В 2013 году мужчина привез находящуюся без сознания жену — американку Марлиз Муньоз в клинику штата Техас. Врачи диагностировали у нее легочную эмболию, а через несколько дней констатировали смерть мозга. Юридически Марлиз считалась мертвой, но так как женщина находилась на 14 неделе беременности, ее не стали отключать от аппаратов искусственной поддержки жизни. Мистер Муньоз решил судиться с правительством штата: и он, и его жена по профессии фельдшеры, и он считал, что необходимо признать факт смерти тела — якобы раньше он обсуждал с женой эти вопросы, и она высказывала свое мнение против поддерживающей терапии. После прений Марлиз все же отключили от систем жизнеобеспечения. Плод погиб вместе с матерью. Впрочем, к тому моменту у него уже были диагностированы серьезные проблемы со здоровьем, и он в любом случае вряд ли бы выжил самостоятельно. Пример Муньоз показывает, что ваше тело могут заставлять жить, даже если и юридически, и биологически вы будете считаться мертвым.

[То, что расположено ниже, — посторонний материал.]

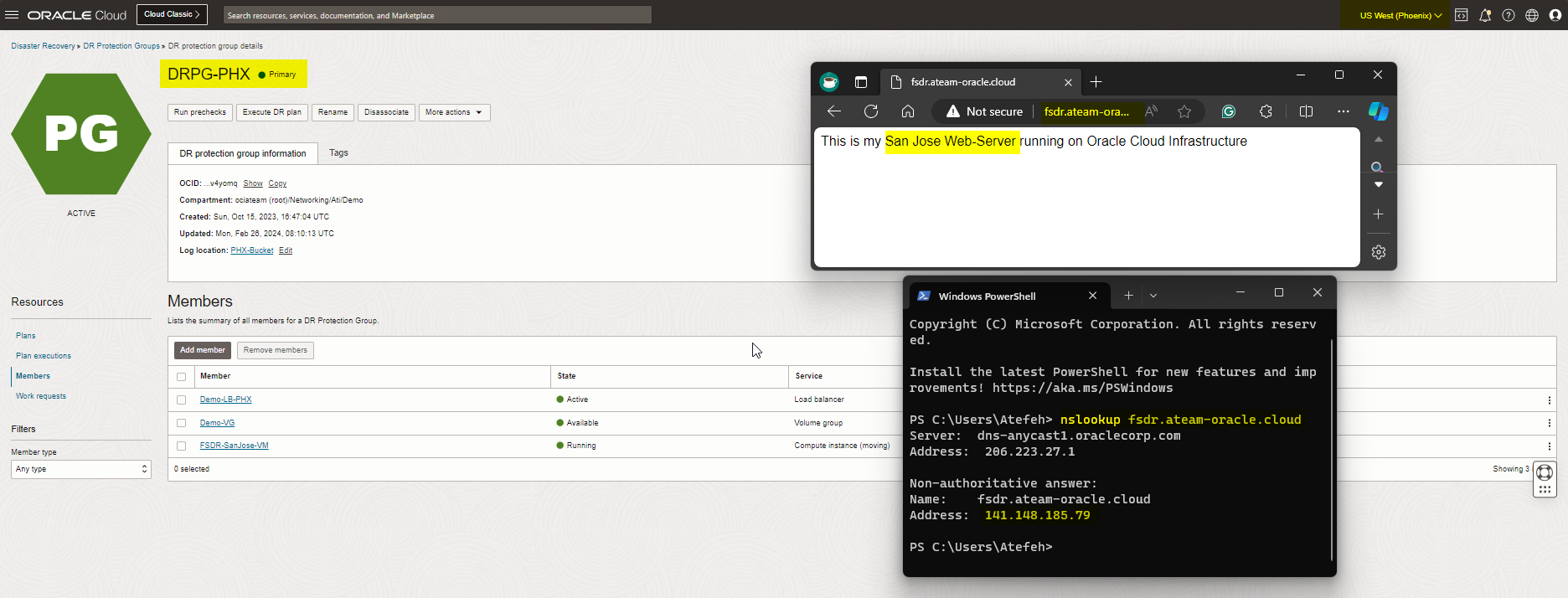Expand the More actions dropdown
The height and width of the screenshot is (598, 1568).
coord(454,112)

Выходит, что на практике эвтаназия не может стать правом
Неоднозначно и само определение субъектности. В какой мере ее сохраняет парализованный человек, не утративший способности говорить? Чем его субъектность и автономность отличаются от свободы физически здорового, но живущего в условиях тотального контроля со стороны государственных институций (например полиции и уличного видеонаблюдения) человека? Для многих людей сама возможность разговора об эвтаназии — это способ ощутить свою автономность и субъектность, ценность и необходимость собственной жизни [57]. По данным некоторых исследований, в 75% случаев пациенты, задумавшиеся об ассистированном самоубийстве и обсудившие его с кем-то, в итоге отказываются от этой идеи [58]. С другой стороны, множество ученых подтверждают, что среди основных причин выбора эвтаназии люди называют опасения за потерю дееспособности, нежелание жить в зависимости от кого-либо [59].

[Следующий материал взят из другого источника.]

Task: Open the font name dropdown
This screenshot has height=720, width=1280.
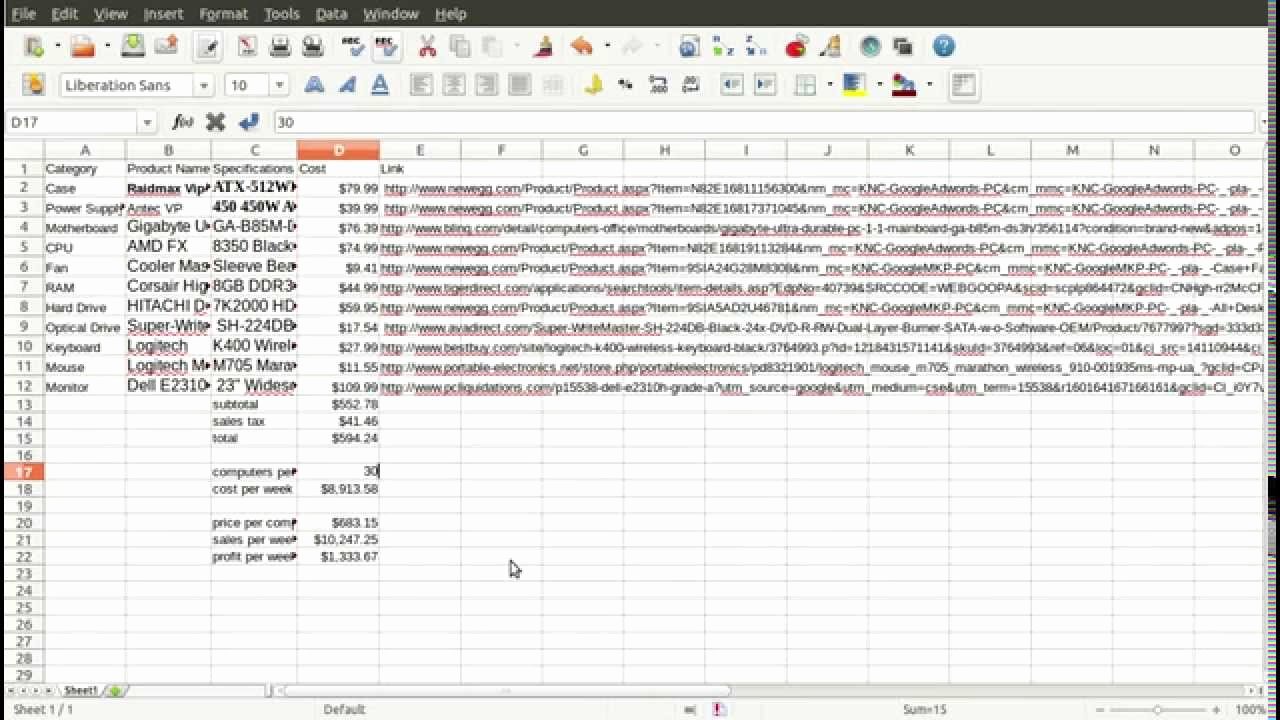Action: point(205,85)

В определении субъектности есть и другие противоречия. Например, непонятно, в какой момент жизни она формируется, каждый ли ей обладает и можно ли ее лишиться? Может ли человек быть полностью автономен в своих решениях, если у него есть семья, финансовые обязательства, отношения с врачами, авторитет которых для него непререкаем? Разве он в состоянии принять решение абсолютно рационально? Может быть, миру нужны «консультанты по эвтаназии», помогающие рассчитать риски и выгоды? Особенно остро этот вопрос стоит в связи с детской эвтаназией: может ли ребенок быть субъектом и сам сформулировать решение о прекращении страданий? В Бельгии в 2016–2017 годах двое мальчиков 9 и 11 лет стали самыми молодым в истории пациентами, подвергнутыми эвтаназии. Согласно данным отчетов, перед процедурой дети были обследованы психиатрами, которые подтвердили, что они понимают последствия своего решения и на них никто не оказывает давления.

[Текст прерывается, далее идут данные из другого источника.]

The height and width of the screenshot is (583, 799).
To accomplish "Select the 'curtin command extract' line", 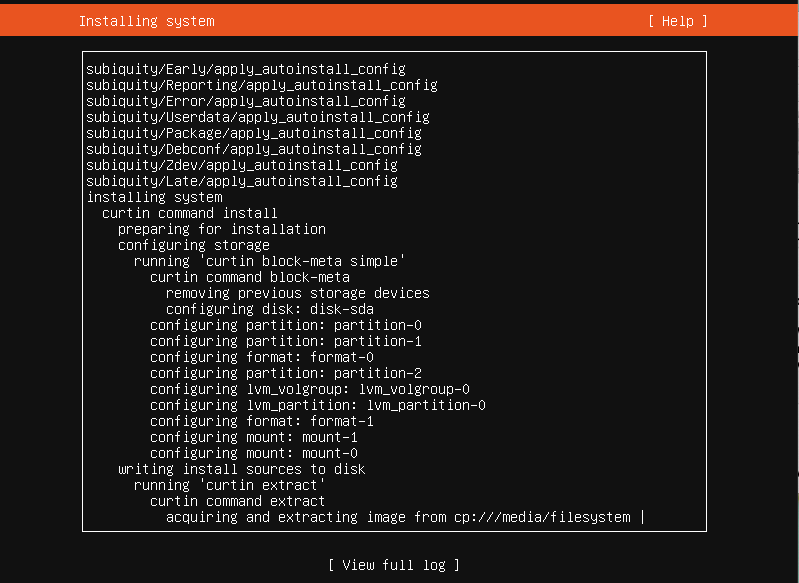I will (237, 501).
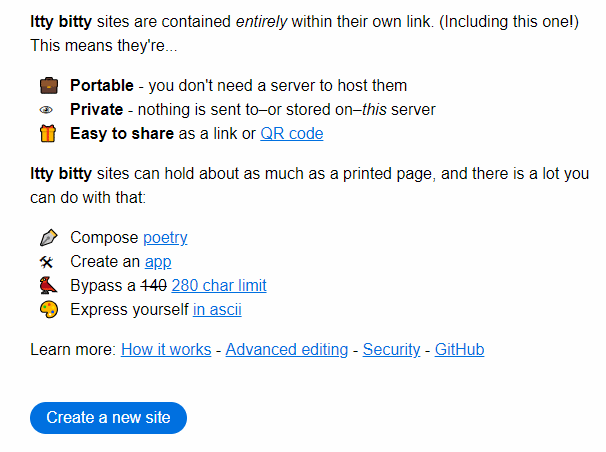Click the Create a new site button
The height and width of the screenshot is (452, 606).
coord(109,418)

Вызывает вопросы и субъектность человека в случае ментальных расстройств. В 2019 году в Голландии 17-летняя Ноа Потховен добивалась права на эвтаназию. Она долго лечилась от тяжелой депрессии после того, как трижды стала жертвой изнасилования — в 11 и в 14 лет. Она даже написала книгу под названием «Побеждать или учиться» («Winning or Learning», 2018), в которой описала все свои страдания. Врачи посчитали, что ее депрессия неизлечима, но добиться права на эвтаназию девочке не удавалось. 2 июня 2019 года она умерла у себя дома после длительного отказа от еды и воды. Папа Римский Франциск отреагировал на смерть Ноа так: «Эвтаназия и помощь при самоубийстве — поражение для всех. Мы призваны никогда не оставлять тех, кто страдает, никогда не сдаваться, а заботиться и любить их, чтобы восстановить надежду».